Erpobdella obscura

Scientific classification
- Kingdom: Animalia
- Phylum: Annelida
- Clade: Pleistoannelida
- Clade: Sedentaria
- Class: Clitellata
- Subclass: Hirudinea
- Order: Arhynchobdellida
- Family: Erpobdellidae
- Genus: Erpobdella
- Species: E. obscura
- Binomial name: Erpobdella obscura (Verrill, 1872)
- Synonyms: Nephelopsis obscura Verrill, 1872;

= Erpobdella obscura =

- Authority: (Verrill, 1872)
- Synonyms: Nephelopsis obscura Verrill, 1872

Species of annelid

Erpobdella obscura is a freshwater ribbon leech common in North America. It is a relatively large leech and is commonly used as bait by anglers for walleye and other sport fish. In Minnesota, live bait dealers annually harvest over 45,000 kg of bait-leeches, raising concerns of over-harvest.

==Description==
Erpobdella obscura is a large leech growing to a length of about 10 cm. The mouth is large, occupying almost the whole of the anterior sucker, but there are no jaws. The dorsal surface is irregularly marked with dark blotches but it does not have the two longitudinal rows of black spots characteristic of Erpobdella punctata, another common North American species.

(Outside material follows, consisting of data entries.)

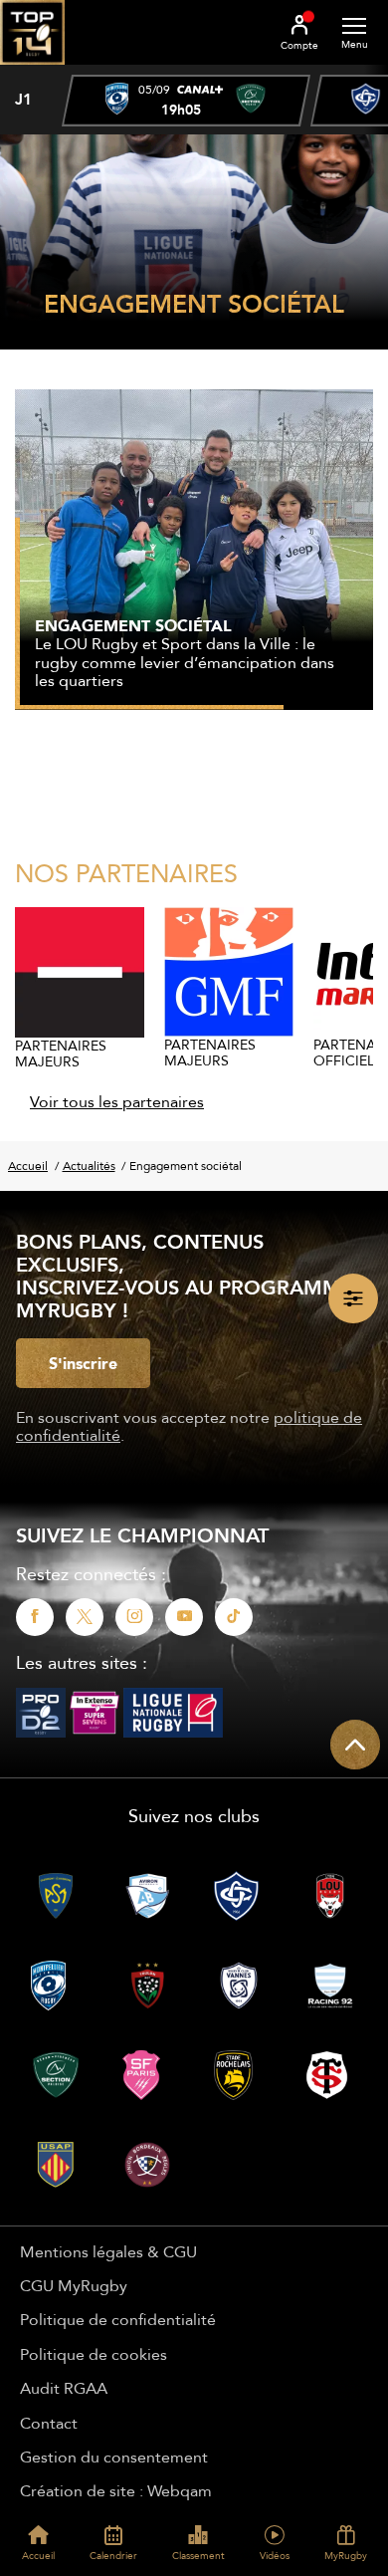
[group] (186, 100)
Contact (49, 2423)
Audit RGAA (63, 2388)
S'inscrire (83, 1363)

==Morphology & Reproduction==
Erpobdella obscura is a sequential hermaphrodite when it first starts reproducing. There is a short period of overlap while it changes from producing male gametes to female gametes. In its second cycle of gametogenesis, it becomes a simultaneous hermaphrodite and both sperm and eggs are produced at the same time. As in other species of leech, a cocoon is secreted by the clitellum, a thickened glandular section of the body wall behind the head, and this moves forwards over the head, receiving fertilised eggs from the gonopore on the way.

In some areas, Erpobdella obscura has a semelparous life history, i.e., the leech dies after reproduction. Generation length is from 12 to 24 months, with spring and summer generations occurring in some ponds. It is not a blood-sucking leech but is a predator on a range of other invertebrates including amphipods, water fleas, copepods, worms and gastropod molluscs.